** START Supplied material **

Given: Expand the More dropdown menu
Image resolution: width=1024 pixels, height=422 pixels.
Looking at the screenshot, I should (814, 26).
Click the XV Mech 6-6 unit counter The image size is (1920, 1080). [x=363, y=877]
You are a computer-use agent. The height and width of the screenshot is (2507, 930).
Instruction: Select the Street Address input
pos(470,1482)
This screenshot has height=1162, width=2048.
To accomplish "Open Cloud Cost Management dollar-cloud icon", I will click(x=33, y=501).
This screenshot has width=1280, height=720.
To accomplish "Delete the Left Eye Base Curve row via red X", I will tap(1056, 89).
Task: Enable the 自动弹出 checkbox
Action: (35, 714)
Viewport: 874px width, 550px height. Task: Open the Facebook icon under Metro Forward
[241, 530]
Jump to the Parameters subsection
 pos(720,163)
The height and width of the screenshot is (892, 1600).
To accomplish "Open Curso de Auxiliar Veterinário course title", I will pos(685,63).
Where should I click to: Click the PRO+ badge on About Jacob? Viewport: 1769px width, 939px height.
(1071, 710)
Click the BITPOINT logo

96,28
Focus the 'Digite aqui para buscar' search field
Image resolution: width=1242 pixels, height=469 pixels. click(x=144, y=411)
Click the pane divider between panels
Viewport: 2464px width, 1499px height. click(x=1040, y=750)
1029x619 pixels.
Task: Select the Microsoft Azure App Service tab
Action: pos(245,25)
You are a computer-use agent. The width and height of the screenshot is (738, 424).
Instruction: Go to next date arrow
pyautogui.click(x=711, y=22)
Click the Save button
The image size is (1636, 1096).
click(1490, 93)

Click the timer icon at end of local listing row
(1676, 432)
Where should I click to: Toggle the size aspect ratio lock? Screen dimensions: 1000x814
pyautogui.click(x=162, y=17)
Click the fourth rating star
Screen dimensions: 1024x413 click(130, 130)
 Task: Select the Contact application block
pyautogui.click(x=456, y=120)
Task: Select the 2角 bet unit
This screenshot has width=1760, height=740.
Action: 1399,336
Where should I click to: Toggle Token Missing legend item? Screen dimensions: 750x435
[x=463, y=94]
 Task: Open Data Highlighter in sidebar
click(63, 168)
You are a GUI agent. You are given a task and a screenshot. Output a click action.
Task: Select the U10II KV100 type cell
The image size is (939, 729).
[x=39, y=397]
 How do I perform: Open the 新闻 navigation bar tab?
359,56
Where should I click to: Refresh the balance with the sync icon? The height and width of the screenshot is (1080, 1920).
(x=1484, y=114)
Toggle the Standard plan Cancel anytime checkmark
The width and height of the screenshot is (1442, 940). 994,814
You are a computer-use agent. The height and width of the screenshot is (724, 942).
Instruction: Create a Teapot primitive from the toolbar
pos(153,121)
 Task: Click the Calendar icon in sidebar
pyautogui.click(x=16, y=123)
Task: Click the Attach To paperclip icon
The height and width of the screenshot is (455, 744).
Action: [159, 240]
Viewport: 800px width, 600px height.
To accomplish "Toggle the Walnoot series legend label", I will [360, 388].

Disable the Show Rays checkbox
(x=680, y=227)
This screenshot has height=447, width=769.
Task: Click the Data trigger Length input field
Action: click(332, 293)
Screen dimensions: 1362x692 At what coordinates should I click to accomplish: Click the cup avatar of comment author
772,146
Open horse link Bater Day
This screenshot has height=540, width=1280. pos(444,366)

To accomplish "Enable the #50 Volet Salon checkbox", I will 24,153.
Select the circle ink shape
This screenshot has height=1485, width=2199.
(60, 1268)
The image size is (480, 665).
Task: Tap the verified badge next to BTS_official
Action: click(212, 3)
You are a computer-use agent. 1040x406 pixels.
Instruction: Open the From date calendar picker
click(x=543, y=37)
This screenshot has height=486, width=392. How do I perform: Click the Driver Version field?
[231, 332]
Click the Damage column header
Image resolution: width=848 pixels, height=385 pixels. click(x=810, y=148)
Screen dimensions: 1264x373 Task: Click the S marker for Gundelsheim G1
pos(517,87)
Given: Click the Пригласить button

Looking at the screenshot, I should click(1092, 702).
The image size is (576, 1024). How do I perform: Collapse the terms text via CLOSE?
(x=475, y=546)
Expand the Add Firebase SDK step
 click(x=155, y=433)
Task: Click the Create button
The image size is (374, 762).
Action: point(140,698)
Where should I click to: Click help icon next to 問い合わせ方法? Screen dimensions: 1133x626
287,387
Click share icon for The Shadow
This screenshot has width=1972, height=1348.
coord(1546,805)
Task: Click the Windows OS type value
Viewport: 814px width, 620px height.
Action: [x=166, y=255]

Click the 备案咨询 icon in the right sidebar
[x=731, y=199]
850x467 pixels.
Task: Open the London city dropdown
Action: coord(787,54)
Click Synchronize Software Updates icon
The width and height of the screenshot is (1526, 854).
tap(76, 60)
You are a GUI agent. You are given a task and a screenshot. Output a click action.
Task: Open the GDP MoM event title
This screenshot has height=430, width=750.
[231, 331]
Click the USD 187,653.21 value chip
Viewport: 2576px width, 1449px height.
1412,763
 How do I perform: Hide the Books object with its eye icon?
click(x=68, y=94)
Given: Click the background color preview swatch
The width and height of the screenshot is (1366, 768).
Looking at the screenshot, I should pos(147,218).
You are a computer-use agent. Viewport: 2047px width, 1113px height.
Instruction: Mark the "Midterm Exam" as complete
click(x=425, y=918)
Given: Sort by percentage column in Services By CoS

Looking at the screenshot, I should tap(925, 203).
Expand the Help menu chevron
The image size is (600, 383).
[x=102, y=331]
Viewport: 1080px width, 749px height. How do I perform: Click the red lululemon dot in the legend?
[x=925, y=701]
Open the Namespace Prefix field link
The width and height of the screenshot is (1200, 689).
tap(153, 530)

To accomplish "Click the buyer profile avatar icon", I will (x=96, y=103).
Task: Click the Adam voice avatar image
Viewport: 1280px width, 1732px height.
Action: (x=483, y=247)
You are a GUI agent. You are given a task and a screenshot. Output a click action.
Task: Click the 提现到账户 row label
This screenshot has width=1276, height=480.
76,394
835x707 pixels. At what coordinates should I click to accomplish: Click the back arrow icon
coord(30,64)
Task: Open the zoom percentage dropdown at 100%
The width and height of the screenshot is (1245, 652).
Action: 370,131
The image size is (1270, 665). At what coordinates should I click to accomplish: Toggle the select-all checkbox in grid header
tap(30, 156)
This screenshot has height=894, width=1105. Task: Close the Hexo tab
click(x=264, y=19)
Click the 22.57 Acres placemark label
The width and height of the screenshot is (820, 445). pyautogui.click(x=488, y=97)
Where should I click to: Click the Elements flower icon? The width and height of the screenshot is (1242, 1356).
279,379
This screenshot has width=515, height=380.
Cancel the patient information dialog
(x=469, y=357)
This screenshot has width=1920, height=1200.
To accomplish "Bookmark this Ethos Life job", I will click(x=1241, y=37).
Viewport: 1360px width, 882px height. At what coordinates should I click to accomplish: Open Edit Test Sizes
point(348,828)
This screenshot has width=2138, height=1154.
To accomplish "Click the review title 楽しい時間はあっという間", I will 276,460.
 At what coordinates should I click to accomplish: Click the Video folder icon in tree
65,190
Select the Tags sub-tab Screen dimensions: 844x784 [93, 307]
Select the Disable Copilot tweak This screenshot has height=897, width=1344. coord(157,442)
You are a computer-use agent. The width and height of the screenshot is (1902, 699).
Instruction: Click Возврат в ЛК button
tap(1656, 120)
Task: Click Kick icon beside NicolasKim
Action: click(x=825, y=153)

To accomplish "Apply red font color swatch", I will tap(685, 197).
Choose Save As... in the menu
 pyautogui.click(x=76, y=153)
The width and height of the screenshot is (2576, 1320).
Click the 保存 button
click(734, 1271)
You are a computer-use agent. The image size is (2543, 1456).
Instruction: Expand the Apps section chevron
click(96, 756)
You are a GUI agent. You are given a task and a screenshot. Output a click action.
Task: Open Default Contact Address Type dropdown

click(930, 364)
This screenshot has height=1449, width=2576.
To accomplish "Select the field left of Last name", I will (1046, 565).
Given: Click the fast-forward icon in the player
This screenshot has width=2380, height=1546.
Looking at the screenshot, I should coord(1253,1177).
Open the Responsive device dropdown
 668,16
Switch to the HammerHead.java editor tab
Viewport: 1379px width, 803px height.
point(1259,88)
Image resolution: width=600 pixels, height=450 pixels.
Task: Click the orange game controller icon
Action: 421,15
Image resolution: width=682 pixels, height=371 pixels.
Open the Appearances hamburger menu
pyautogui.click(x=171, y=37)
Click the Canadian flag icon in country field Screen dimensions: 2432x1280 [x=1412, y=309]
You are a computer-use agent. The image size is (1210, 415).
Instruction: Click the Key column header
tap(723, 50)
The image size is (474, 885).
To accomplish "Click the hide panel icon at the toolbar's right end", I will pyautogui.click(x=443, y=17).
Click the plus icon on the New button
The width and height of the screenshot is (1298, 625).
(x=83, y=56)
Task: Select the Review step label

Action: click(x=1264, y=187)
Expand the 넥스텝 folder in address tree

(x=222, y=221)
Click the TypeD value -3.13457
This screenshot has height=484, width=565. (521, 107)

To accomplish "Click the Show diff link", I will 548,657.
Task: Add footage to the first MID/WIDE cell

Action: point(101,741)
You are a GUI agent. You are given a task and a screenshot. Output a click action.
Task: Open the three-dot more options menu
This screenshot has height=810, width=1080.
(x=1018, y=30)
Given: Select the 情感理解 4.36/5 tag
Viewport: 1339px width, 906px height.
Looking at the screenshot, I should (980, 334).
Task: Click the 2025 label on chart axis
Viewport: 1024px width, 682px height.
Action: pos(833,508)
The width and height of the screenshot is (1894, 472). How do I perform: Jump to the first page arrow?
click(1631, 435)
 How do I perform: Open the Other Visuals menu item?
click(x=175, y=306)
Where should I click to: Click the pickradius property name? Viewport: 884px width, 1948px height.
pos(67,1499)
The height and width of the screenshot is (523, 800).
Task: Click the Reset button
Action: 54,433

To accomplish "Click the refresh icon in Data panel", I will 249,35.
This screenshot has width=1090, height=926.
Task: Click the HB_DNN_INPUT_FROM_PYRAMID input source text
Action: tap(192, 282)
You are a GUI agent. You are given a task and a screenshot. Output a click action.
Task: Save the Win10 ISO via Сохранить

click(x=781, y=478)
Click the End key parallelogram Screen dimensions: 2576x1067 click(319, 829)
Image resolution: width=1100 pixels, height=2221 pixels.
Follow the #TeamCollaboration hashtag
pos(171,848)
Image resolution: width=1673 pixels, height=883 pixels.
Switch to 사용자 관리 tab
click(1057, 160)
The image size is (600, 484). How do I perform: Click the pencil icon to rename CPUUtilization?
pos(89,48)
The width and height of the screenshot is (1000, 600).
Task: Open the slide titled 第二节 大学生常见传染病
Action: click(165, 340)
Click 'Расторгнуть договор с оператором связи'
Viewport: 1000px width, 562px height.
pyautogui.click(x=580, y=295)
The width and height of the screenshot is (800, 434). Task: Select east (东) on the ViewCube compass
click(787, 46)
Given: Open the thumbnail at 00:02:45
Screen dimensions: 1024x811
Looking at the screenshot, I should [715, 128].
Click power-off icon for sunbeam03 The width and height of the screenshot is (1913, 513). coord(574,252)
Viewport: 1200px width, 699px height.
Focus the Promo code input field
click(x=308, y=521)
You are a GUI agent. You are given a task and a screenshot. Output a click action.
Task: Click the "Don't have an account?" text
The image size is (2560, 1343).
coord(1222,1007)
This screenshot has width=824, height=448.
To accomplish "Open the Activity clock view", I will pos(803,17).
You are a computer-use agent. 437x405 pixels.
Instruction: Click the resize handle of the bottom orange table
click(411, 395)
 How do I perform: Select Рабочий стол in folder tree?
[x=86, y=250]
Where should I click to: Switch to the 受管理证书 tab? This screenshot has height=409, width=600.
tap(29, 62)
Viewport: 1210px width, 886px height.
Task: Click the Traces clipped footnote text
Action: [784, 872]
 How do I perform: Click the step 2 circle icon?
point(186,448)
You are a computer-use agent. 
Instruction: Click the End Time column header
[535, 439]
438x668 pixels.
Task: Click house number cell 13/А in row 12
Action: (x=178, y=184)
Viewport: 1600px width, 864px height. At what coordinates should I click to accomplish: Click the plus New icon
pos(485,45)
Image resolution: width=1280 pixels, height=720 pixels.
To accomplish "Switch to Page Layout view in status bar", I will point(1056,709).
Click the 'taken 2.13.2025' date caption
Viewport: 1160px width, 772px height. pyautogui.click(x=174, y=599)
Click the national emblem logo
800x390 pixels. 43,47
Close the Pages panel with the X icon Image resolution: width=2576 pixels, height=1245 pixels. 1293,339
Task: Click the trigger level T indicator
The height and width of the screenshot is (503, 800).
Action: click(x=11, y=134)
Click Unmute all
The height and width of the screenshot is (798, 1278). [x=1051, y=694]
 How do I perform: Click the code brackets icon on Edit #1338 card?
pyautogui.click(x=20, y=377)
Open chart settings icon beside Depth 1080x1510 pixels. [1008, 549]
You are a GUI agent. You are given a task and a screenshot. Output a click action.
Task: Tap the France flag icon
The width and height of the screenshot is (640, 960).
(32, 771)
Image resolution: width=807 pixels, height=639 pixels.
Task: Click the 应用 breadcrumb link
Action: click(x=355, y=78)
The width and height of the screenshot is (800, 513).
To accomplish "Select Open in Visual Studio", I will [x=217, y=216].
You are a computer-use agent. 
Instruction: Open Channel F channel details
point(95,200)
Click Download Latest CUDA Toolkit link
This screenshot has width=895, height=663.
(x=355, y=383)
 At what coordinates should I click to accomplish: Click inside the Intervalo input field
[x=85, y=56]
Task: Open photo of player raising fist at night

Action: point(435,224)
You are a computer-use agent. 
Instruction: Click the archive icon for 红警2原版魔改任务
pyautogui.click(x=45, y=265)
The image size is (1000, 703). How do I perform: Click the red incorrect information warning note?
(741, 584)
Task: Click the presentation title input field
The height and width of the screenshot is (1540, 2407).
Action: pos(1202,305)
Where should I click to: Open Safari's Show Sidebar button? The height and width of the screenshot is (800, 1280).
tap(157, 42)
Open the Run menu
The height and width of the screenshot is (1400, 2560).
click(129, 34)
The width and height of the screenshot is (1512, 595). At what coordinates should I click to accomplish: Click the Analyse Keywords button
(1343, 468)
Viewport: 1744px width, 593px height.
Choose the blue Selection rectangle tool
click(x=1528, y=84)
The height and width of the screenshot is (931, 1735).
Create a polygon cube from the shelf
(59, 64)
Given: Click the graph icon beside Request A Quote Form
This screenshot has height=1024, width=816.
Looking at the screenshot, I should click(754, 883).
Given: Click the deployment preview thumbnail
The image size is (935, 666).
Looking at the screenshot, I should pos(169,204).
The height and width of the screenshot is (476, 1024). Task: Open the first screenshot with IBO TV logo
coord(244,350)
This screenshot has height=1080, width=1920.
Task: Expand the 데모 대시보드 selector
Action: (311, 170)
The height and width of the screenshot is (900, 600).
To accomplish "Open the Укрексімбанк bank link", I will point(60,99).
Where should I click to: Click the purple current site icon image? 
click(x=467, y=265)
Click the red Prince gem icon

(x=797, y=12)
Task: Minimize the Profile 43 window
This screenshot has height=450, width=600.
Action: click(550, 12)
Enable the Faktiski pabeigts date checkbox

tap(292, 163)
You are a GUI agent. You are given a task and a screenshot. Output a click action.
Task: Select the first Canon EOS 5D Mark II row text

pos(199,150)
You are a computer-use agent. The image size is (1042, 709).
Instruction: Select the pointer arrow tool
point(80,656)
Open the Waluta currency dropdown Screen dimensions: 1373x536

** END Supplied material **

● Work instructions: Reproduce the entries starting at the line containing "Where should I click to: Click the purple" and ending at the line containing "point(80,656)", substituting "selection" for "pointer" and leaving everything else unchanged.

● Solution:
Where should I click to: Click the purple current site icon image? 
click(x=467, y=265)
Click the red Prince gem icon

(x=797, y=12)
Task: Minimize the Profile 43 window
This screenshot has height=450, width=600.
Action: click(550, 12)
Enable the Faktiski pabeigts date checkbox

tap(292, 163)
You are a GUI agent. You are given a task and a screenshot. Output a click action.
Task: Select the first Canon EOS 5D Mark II row text

pos(199,150)
You are a computer-use agent. The image size is (1042, 709).
Instruction: Select the selection arrow tool
point(80,656)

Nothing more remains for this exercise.